We can use this to example, if we want to change rpy2’s current refusal to handle sequences of unspecified type.

The following code is throwing an error that rpy2 does not know how to handle Python sequences.

x = (1, 2, 'c')

from rpy2.robjects.packages import importr
base = importr('base')

# error here:
res = base.paste(x, collapse="-")

This can be changed by using our converter as an addition to the default conversion scheme:

from rpy2.robjects import default_converter
from rpy2.robjects.conversion import Converter, localconverter
with localconverter(default_converter + my_converter) as cv:
    res = base.paste(x, collapse="-")

rpy2py()

The conversion is trying to turn an rpy2 object (either rpy2.rinterface or rpy2.robjects level, low or high level interface respectively) into a Python object (or an object that is more Python-like than the input object). This method is a generic as implemented in functools.singledispatch().

For example the optional conversion scheme for numpy objects will return numpy arrays whenever possible.

Note

robjects-level objects are also implicitly rinterface-level objects because of the inheritance relationship in their class definitions, but the reverse is not true. The robjects level is an higher level of abstraction, aiming at simplifying one’s use of R from Python (although at the possible cost of performances).

py2rpy()

The conversion is between (presumably) non-rpy2 objects and rpy2 objects. The result tend to be a lower-level interface object (rpy2.rinterface) because this conversion is often the step before an object is passed to R.

This method is a generic as implemented in functools.singledispatch() (with Python 2, singledispatch.singledispatch()).

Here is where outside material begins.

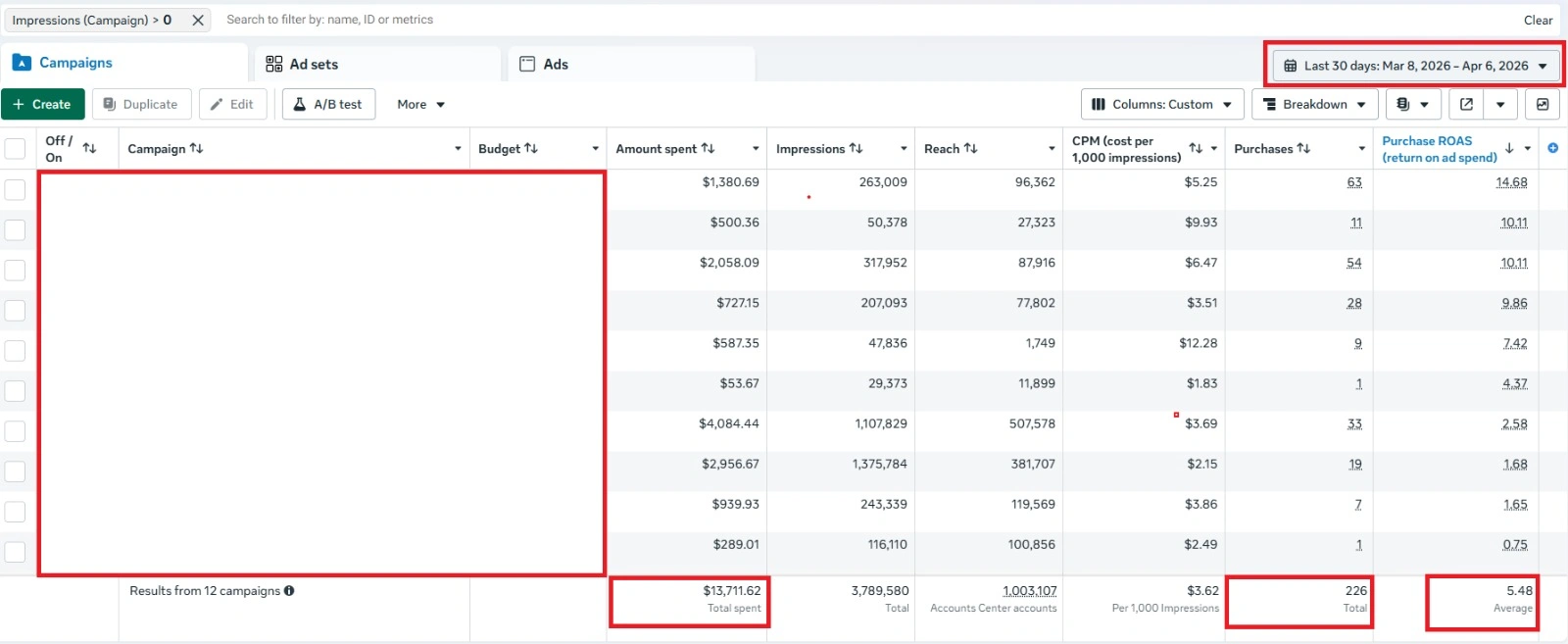Sort by Purchase ROAS down-arrow icon
Viewport: 1568px width, 644px height.
[1509, 148]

Customizing the conversion

As an example, let’s assume that one want to return atomic values whenever an R numerical vector is of length one. This is only a matter of writing a new function rpy2py that handles this, as shown below:

import rpy2.robjects as robjects
from rpy2.rinterface import SexpVector

@robjects.conversion.rpy2py.register(SexpVector)
def my_rpy2py(obj):
    if len(obj) == 1:
        obj = obj[0]
    return obj

Then we can test it with:

>>> pi = robjects.r.pi
>>> type(pi)
<type 'float'>

At the time of writing singledispath() does not provide a way to unregister. Removing the additional conversion rule without restarting Python is left as an exercise for the reader.